The Brewers promoted Burgos to the major leagues for the first time on April 19, 2013 and subsequently made his major league debut the following day. His first career start came the same day at home against the Chicago Cubs. On May 11, Burgos had an ineffective start against the Cincinnati Reds, allowing 12 runs (10 earned) in just 3 innings pitched. A day after his sixth start of the season on May 21, Burgos was placed on the 15-day disabled list with a right shoulder impingement.
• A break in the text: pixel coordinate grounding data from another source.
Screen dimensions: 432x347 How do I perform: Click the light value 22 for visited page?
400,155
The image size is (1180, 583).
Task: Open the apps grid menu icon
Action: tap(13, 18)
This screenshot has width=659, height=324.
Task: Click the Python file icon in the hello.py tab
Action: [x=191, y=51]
Burgos was released by the Brewers on September 2, 2014, and re–signed with the team on a minor league contract on January 30, 2015. Burgos spent the 2016 campaign with the Triple–A Colorado Springs SkySox, compiling a 10–10 record and 4.40 ERA with 115 strikeouts across 27 games (25 starts). He elected free agency following the season on November 7, 2016.

On December 15, 2016, Burgos signed another minor league contract with the Brewers that included an invitation to spring training. Burgos was invited to join the Brewers' spring training roster for 2017 and started in the Brewers' first game against the University of Wisconsin-Milwaukee, in which he pitched two scoreless innings. He made 18 appearances (15 starts) split between Biloxi and Colorado Springs, posting an aggregate 4–5 record and 6.06 ERA with 64 strikeouts across 62 1/3 innings pitched. Burgos elected free agency on November 6, 2017, Burgos later re-signed with the Brewers on a minor league contract on February 12, 2018. He was released by the Brewers organization on October 2, having not appeared during the 2018 season.

==Coaching career==
===Milwaukee Brewers===
Burgos retired after the 2018 season and was hired as the pitching coach for the Arizona League Brewers, the rookie–level affiliate of the Milwaukee Brewers. Burgos was later promoted to serve as the pitching coach for Milwaukee's High–A affiliate, the Wisconsin Timber Rattlers.

===Chicago White Sox===
On January 22, 2026, Burgos was announced as a lower-level pitching coordinator within the Chicago White Sox organization.

==International career==
===World Baseball Classic===
Burgos has played for the Puerto Rican national team twice, in the 2013 World Baseball Classic and in the 2017 World Baseball Classic, winning in both tournaments the silver medal.